With no line omitted, restate the records below exactly as they appear.

Stored records:
----

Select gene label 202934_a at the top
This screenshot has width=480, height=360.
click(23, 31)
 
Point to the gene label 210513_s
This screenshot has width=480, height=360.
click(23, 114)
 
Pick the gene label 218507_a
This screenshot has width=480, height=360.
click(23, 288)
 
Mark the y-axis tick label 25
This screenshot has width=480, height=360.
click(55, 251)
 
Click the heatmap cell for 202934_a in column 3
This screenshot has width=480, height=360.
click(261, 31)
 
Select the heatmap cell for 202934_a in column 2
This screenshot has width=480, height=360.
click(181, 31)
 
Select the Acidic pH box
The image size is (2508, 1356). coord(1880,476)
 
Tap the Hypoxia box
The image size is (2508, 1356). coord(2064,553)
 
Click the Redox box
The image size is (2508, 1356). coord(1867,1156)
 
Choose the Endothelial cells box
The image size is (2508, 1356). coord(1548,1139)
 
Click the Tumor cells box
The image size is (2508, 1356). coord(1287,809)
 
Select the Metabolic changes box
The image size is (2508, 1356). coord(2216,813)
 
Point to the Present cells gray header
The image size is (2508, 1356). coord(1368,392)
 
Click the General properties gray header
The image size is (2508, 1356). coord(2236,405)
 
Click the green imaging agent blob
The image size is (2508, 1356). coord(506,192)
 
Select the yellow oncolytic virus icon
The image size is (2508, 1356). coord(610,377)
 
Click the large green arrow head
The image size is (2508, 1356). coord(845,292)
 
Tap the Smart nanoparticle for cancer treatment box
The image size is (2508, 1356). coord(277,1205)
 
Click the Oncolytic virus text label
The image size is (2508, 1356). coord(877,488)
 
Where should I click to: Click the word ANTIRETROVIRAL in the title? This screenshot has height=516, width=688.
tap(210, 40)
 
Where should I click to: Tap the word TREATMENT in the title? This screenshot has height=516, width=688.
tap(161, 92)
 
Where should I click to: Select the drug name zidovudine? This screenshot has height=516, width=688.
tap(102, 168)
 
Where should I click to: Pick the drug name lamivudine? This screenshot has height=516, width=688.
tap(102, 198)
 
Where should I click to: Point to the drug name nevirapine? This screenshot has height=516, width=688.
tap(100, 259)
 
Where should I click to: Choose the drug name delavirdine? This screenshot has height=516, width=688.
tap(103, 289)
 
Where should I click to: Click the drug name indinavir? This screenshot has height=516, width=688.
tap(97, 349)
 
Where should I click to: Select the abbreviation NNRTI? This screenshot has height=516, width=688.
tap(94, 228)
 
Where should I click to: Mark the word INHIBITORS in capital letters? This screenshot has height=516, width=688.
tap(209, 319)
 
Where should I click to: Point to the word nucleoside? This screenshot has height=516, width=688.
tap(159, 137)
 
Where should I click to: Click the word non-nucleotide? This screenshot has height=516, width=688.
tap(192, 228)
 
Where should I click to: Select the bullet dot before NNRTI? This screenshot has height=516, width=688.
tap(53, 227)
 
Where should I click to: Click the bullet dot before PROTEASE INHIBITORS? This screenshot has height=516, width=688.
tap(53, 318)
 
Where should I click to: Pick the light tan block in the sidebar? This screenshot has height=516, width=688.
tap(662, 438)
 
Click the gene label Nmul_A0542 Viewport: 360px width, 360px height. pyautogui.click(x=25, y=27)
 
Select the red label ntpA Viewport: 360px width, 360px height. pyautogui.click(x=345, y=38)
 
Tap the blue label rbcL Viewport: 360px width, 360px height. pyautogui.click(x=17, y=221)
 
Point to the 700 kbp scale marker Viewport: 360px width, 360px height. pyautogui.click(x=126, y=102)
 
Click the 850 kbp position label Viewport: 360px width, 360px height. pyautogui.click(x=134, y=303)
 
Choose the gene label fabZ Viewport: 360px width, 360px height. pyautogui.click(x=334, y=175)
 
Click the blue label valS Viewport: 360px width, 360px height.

----

• Exercise output
Select gene label 202934_a at the top
This screenshot has width=480, height=360.
click(23, 31)
 
Point to the gene label 210513_s
This screenshot has width=480, height=360.
click(23, 114)
 
Pick the gene label 218507_a
This screenshot has width=480, height=360.
click(23, 288)
 
Mark the y-axis tick label 25
This screenshot has width=480, height=360.
click(55, 251)
 
Click the heatmap cell for 202934_a in column 3
This screenshot has width=480, height=360.
click(261, 31)
 
Select the heatmap cell for 202934_a in column 2
This screenshot has width=480, height=360.
click(181, 31)
 
Select the Acidic pH box
The image size is (2508, 1356). coord(1880,476)
 
Tap the Hypoxia box
The image size is (2508, 1356). coord(2064,553)
 
Click the Redox box
The image size is (2508, 1356). coord(1867,1156)
 
Choose the Endothelial cells box
The image size is (2508, 1356). coord(1548,1139)
 
Click the Tumor cells box
The image size is (2508, 1356). coord(1287,809)
 
Select the Metabolic changes box
The image size is (2508, 1356). coord(2216,813)
 
Point to the Present cells gray header
The image size is (2508, 1356). coord(1368,392)
 
Click the General properties gray header
The image size is (2508, 1356). coord(2236,405)
 
Click the green imaging agent blob
The image size is (2508, 1356). coord(506,192)
 
Select the yellow oncolytic virus icon
The image size is (2508, 1356). coord(610,377)
 
Click the large green arrow head
The image size is (2508, 1356). coord(845,292)
 
Tap the Smart nanoparticle for cancer treatment box
The image size is (2508, 1356). coord(277,1205)
 
Click the Oncolytic virus text label
The image size is (2508, 1356). coord(877,488)
 
Where should I click to: Click the word ANTIRETROVIRAL in the title? This screenshot has height=516, width=688.
tap(210, 40)
 
Where should I click to: Tap the word TREATMENT in the title? This screenshot has height=516, width=688.
tap(161, 92)
 
Where should I click to: Select the drug name zidovudine? This screenshot has height=516, width=688.
tap(102, 168)
 
Where should I click to: Pick the drug name lamivudine? This screenshot has height=516, width=688.
tap(102, 198)
 
Where should I click to: Point to the drug name nevirapine? This screenshot has height=516, width=688.
tap(100, 259)
 
Where should I click to: Choose the drug name delavirdine? This screenshot has height=516, width=688.
tap(103, 289)
 
Where should I click to: Click the drug name indinavir? This screenshot has height=516, width=688.
tap(97, 349)
 
Where should I click to: Select the abbreviation NNRTI? This screenshot has height=516, width=688.
tap(94, 228)
 
Where should I click to: Mark the word INHIBITORS in capital letters? This screenshot has height=516, width=688.
tap(209, 319)
 
Where should I click to: Point to the word nucleoside? This screenshot has height=516, width=688.
tap(159, 137)
 
Where should I click to: Click the word non-nucleotide? This screenshot has height=516, width=688.
tap(192, 228)
 
Where should I click to: Select the bullet dot before NNRTI? This screenshot has height=516, width=688.
tap(53, 227)
 
Where should I click to: Click the bullet dot before PROTEASE INHIBITORS? This screenshot has height=516, width=688.
tap(53, 318)
 
Where should I click to: Pick the light tan block in the sidebar? This screenshot has height=516, width=688.
tap(662, 438)
 
Click the gene label Nmul_A0542 Viewport: 360px width, 360px height. pyautogui.click(x=25, y=27)
 
Select the red label ntpA Viewport: 360px width, 360px height. pyautogui.click(x=345, y=38)
 
Tap the blue label rbcL Viewport: 360px width, 360px height. pyautogui.click(x=17, y=221)
 
Point to the 700 kbp scale marker Viewport: 360px width, 360px height. pyautogui.click(x=126, y=102)
 
Click the 850 kbp position label Viewport: 360px width, 360px height. pyautogui.click(x=134, y=303)
 
Choose the gene label fabZ Viewport: 360px width, 360px height. pyautogui.click(x=334, y=175)
 
Click the blue label valS Viewport: 360px width, 360px height.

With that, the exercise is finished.